Sunday, November 23, 2008

18th Sunday after Pentecost

Rather he who sows sparingly shall reap sparingly and he who sows abundantly shall reap abundantly

In the name of the Father, and the Son, and the Holy Spirit, glory to Jesus Christ!
Glory forever!

St. Paul in that epistle which only almost always on the calendar falls with second reading, the gospel reading today, both of which speak to us about sewing seed and the consequences of the sewing of the seed – St. Paul lets us know that those who are generous with what God has given them will cause a great crop, an abundance of grace, to come forth.

Some of you know that some of our culture, some of the preachers of certain branches of Protestantism, teach what they call a gospel of prosperity, and their message seems to be, “Well, if you give a lot of money to the church, then you’re going to get a lot of money back.” That would be investment planning, and I suspect that it would not be anymore successful than the one in which I am now engaged for my retirement. But that’s not what St. Paul’s saying. He’s saying that when we are generous with what God gives us, we are allowing God’s grace to abound. He says this: that because of the generosity of the Christians in supporting the missionaries, the work of the church, in feeding the poor among them – because of that thanks is given to God by many, and that great grace is released into the world by which many are saved.

Now we’ll move from that point. Because some people are a lot more disposed toward giving money to god because he’s going to pay 25% interest, than they are giving to God so that God’s work can be done on earth. And we’ll move on to the gospel.

Those of you who’ve been here for several decades know a lot about this gospel. You understand that in this Gospel the Lord was talking about a real situation – about the way a Jewish wheat field was planted. The Jewish wheat field was not very large – you might have many fields, but each one was separate and very small, about the size maybe of this quadrangle out here. And as one worked his soil year after year, rocks worked their way to the surface, and these rocks were carried to the edge of the field and used to build a wall around it so that every field was surrounded by a wall that had some soil that had washed up on it, but it was still rock.

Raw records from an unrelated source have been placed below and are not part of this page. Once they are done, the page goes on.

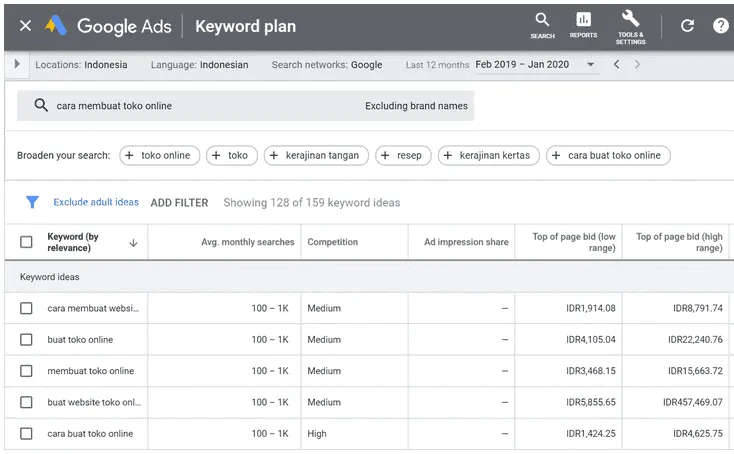Go to previous date range arrow
Screen dimensions: 734x454
click(616, 65)
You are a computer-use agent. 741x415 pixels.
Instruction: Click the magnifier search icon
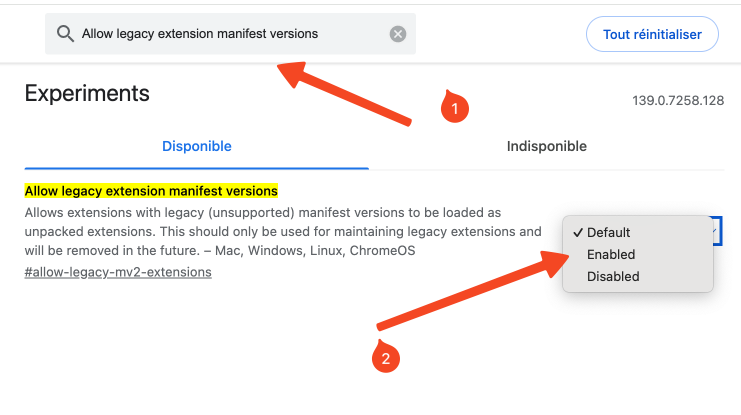(x=65, y=34)
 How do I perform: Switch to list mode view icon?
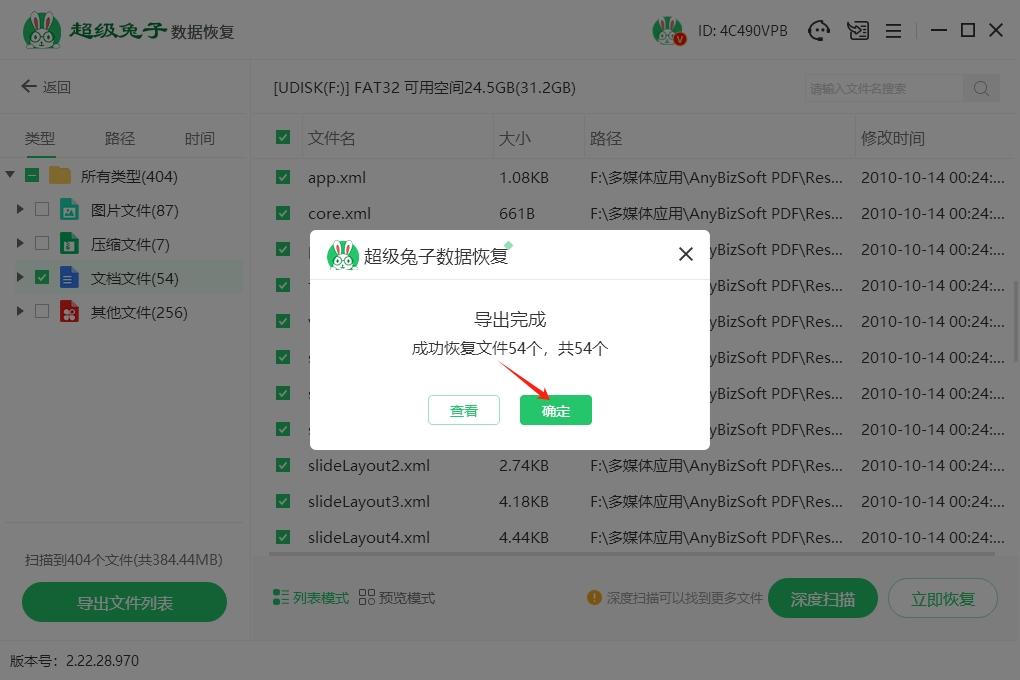click(281, 598)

And then you may also recognize that God had told the Jews that they were not supposed to harvest their fields all the way to the borders. That’s why Jewish men are supposed to leave the corners of their beards long – here – so that they will remember that they are supposed to be generous. Why didn’t you harvest your field all the way to the borders? Because what grew around the border of the field, that was for the poor or for those who were passing by who might be hungry. Our Lord and his disciples, on the Sabbath day, had picked some wheat from along the edge of the field and rolled it in their hands and ate it to assuage their hunger. But, because this border of the field was not going to be harvested, most Jewish farmers did not waste a lot of effort on culling or cultivating it, so it was full of weeds too. And then, across the field, was usually a path in the shape of an X so that then you could walk back and forth across the field and cultivate the field – either around the border or in the middle. In this way, you could reach every corner of your field with your hoe or your rake, and get the weeds out without stepping on the crop.

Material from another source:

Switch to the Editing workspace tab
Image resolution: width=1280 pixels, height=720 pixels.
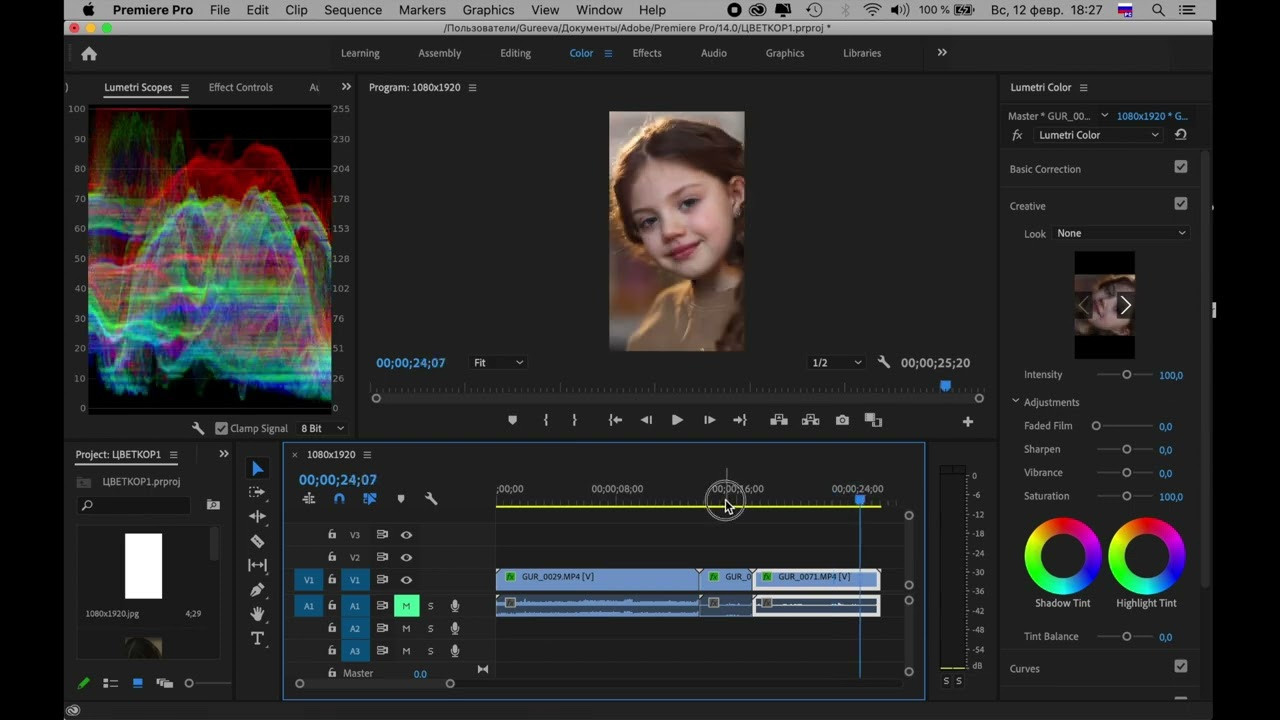coord(515,53)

Now, the Lord says that a certain farmer went out to plant and then he went and he just threw the seed everywhere. He threw the seed everywhere. Some of the seed, He said, fell on the path and it was stepped on and the birds came and ate it. And He said then some of the seed fell on the little rocky area around the field where there was a little bit of soil, and it sprung up. But then when the heat of the day came, it died. It had no root, no moisture. And then there was the wheat that fell in that border around the field and it was choked by weeds and did not bring forth much of a crop. And then the Lord says, “Let he who has ears to hear, hear.” And what He’s saying is, “If you want to know what God has to say to you, you’re going to understand a great mystery here. If you don’t want to know, then friends, just forget about the rest of this.” Because God doesn’t make anybody believe, and He doesn’t compel anybody to understand.
The disciples come to Him and they say, “We don’t understand this.”

----Oh yes, he said, that which fell on good ground brought forth some 20, some 50, some 100 fold. That mean that for every seed that was planted, the heads of wheat had maybe 50 or 100 seeds in them.----

Now a logical question we might ask before we come to His answer to the disciples is, “If wheat is so valuable, why is this guy such a lousy planter?” You wouldn’t think that if your seed grain was dear that you’d be throwing it just every old place, would you? But the fact is, the Lord tells us that the seed is God’s word - that of which we spoke when we said, “He who sows plentifully will reap plentifully” – and that God is the farmer, and so He is profligate with His word, with His grain. He throws it everywhere – on good ground, on bad ground, on the path, among the weeds, on the stones – so that by some means, many might have the opportunity to have the word not just bounce off their ears but penetrate into their hearts.

And the Lord tells His disciples this: He said the stuff that falls on the path, that is the wheat that is the word of God that comes to a person who doesn’t really want to hear. So although it may lie on their eardrums, it may lie on that ground that’s been trodden down, Satan, like the birds of the air, will come pick it out and take it away from them and it will be as though they never heard it. And then He said that which falls on the rocky soil is like the word of God that comes to some who are hungry for meaning and purpose in their lives – whose lives are desperate, lives are lives of being wounded, of being fearful – and so when they hear the gospel of healing and of peace, of forgiveness – when they hear that, then they immediately accept it. But they grab it and the expect God to do their thing for them, rather than their doing God’s thing for Him. So, when the hot sun beats down, they spring up with a green shoot and it appears to be a luscious crop of wheat, but there’s no water beneath the roots to nourish it, and it is burned up by the problems of the heat of the day.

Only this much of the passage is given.